Eduardo Perez apologizes for perceived dig at Fernando Tatis Jr. during Dodgers-Padres
Even by accident, people are taking shots at the San Diego Padres after their series loss to the Los Angeles Dodgers. The three-game set came to a head on Sunday Night Baseball when Mookie Betts hit a game-tying home run in the top of the ninth before Michael Busch and James Outman won it in extras.
The ESPN broadcast was livened after seeing just the second run scored since the first inning. Betts' solo blast came off Josh Hader in a battle of behemoths. So it makes sense why Eduardo Perez "slipped" when he took an accidental dig at Fernando Tatis Jr.
After Betts had left the yard and rounded the bases, Perez commented on the former MVP's superstar status. And when the director put the cameras on Fernando Tatis Jr., Perez rolled with it and believed he went too far.
Dodgers fans certainly don't think so. They love it. They want more. But for a national broadcast, Perez knew what he said wasn't appropriate and apologized for it on Monday morning.
"As soon as I said it, I cringed.
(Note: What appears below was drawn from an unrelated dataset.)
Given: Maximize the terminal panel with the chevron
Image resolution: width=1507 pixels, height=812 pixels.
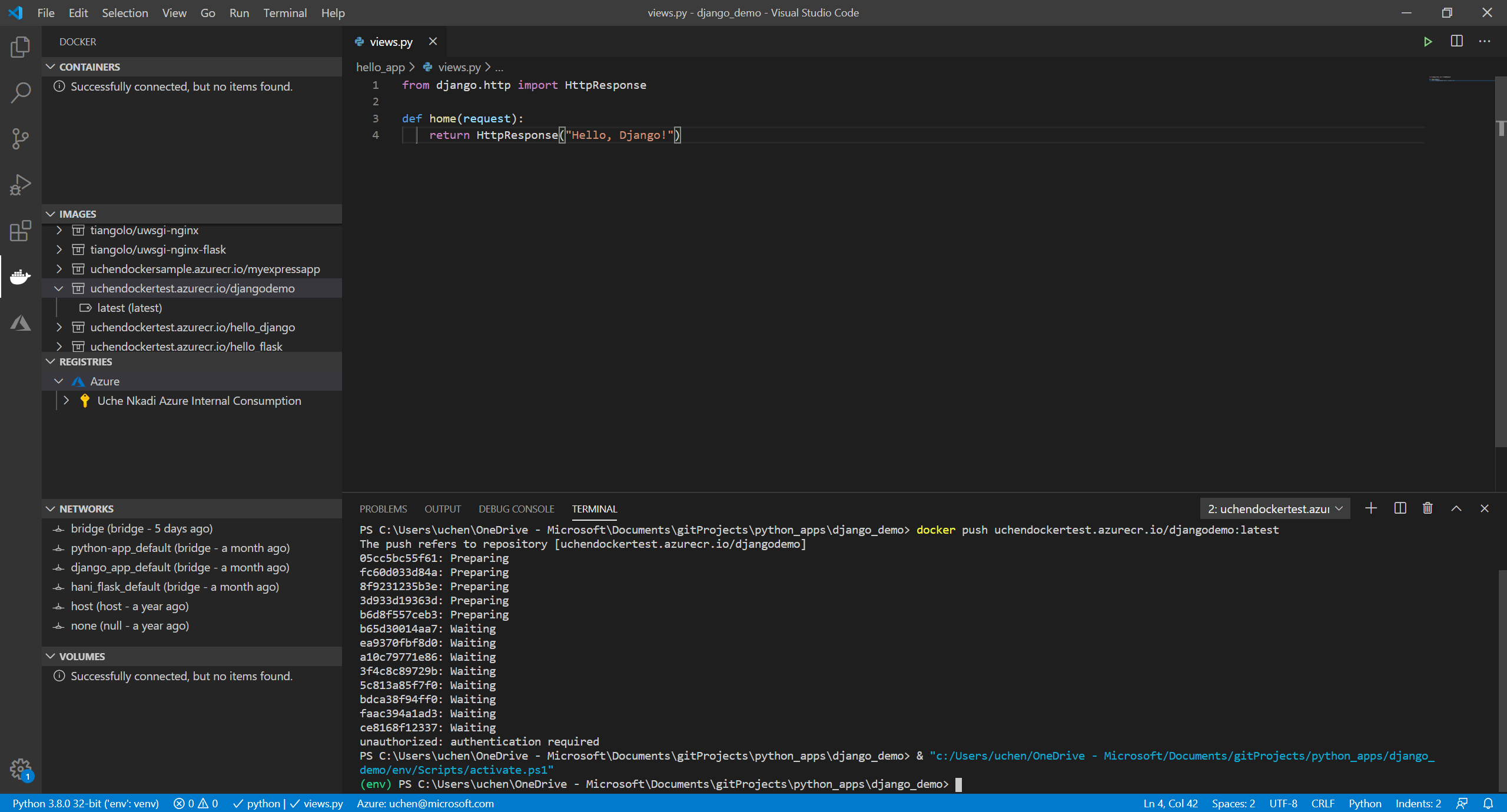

It wasn’t that I was carried away in the moment, it’s that you look at the screen because you’re trying to see and follow where the director is going as well. By coincidence, it was Fernando Tatís Jr. that popped up on the screen. It could have been anyone else…it could have been Dave Roberts. And I said, ‘Nando, this is what superstars look like.’ And I cringed a little bit and I said, ‘Did it sound bad or not?’"- Eduardo Perez, SiriusXM Radio
ESPN's Eduardo Perez apologizes for Fernando Tatis Jr. dig during Dodgers-Padres
Very graceful of Perez to apologize, but totally not needed! Perhaps Tatis Jr. could learn a bit more about what a true superstar looks like. They don't salsa in the outfield when opposing fanbases call them out. They don't get suspended for PEDs (well, most don't). They don't recklessly ride motorcycles and get into offseason accidents that could jeopardize their career. They don't get ejected from games when their team needs them the most. And they certainly don't pretend they're bulletproof after 288 career MLB games.
Tatis' talent is undeniable. He already has two top-four MVP finishes, two Silver Slugger awards, one All-Star nod, and an incredible .292/.366/.591 slash line with 220 runs scored, 85 home runs, 205 RBI and 52 stolen bases. His splits with RISP, two outs with RISP, and in high-leverage situations are unbelievable.
But he already has a career's worth of unnecessary drama at the young age of 24. And the Padres expressed a lack of confidence in him when they took the starting shortstop job off his plate less than two years after they signed him to a $340 million extension.
In short, Perez wasn't wrong. And even if he truly felt that way and said it purposefully, it wouldn't have been viewed as outlandish or harsh, since we're only hearing about it now that he's apologized.
Tatis has to grow in many other areas before he's an undisputed superstar like Betts, and there's nothing wrong with vocalizing that, since any baseball fan would probably agree.